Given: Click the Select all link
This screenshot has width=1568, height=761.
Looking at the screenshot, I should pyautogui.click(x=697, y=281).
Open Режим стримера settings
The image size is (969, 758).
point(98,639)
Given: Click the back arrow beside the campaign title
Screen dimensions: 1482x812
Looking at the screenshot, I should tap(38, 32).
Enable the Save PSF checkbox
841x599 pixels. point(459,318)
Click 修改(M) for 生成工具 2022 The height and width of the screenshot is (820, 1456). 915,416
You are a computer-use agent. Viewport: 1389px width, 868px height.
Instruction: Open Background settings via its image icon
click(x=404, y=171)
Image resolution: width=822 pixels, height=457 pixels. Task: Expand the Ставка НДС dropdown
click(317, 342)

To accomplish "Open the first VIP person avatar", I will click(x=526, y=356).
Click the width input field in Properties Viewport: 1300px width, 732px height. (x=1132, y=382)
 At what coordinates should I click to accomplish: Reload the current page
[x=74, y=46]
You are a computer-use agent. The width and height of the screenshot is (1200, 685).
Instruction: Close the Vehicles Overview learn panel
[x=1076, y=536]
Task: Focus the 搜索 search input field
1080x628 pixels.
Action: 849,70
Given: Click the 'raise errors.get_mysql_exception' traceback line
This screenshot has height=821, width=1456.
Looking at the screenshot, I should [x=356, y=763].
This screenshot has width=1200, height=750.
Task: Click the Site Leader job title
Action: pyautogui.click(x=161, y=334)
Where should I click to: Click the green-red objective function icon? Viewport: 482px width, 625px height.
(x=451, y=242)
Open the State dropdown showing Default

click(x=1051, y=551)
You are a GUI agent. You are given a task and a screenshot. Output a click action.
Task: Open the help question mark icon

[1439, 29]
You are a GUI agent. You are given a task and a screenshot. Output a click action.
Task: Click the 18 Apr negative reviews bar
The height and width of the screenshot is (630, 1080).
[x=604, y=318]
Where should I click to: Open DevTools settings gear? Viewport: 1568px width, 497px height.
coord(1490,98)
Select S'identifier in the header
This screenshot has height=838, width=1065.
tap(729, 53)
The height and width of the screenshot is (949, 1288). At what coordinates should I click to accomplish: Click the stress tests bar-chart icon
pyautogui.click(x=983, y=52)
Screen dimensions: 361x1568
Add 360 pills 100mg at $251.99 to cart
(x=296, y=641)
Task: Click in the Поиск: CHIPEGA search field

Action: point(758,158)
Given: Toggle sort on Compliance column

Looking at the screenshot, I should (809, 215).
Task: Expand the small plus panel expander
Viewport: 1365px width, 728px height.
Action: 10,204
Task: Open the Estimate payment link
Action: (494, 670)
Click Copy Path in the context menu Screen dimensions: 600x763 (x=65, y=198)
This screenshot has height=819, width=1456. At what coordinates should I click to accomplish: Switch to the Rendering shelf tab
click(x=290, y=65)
• • • • •
Work to do ▸ Reproduce verbatim the rows from the line containing "Image resolution: width=822" up to and including the line containing "click(x=1051, y=551)".

Finished exercise ▸
Image resolution: width=822 pixels, height=457 pixels. Task: Expand the Ставка НДС dropdown
click(317, 342)

To accomplish "Open the first VIP person avatar", I will click(x=526, y=356).
Click the width input field in Properties Viewport: 1300px width, 732px height. (x=1132, y=382)
 At what coordinates should I click to accomplish: Reload the current page
[x=74, y=46]
You are a computer-use agent. The width and height of the screenshot is (1200, 685).
Instruction: Close the Vehicles Overview learn panel
[x=1076, y=536]
Task: Focus the 搜索 search input field
1080x628 pixels.
Action: 849,70
Given: Click the 'raise errors.get_mysql_exception' traceback line
This screenshot has height=821, width=1456.
Looking at the screenshot, I should [x=356, y=763].
This screenshot has width=1200, height=750.
Task: Click the Site Leader job title
Action: pyautogui.click(x=161, y=334)
Where should I click to: Click the green-red objective function icon? Viewport: 482px width, 625px height.
(x=451, y=242)
Open the State dropdown showing Default

click(x=1051, y=551)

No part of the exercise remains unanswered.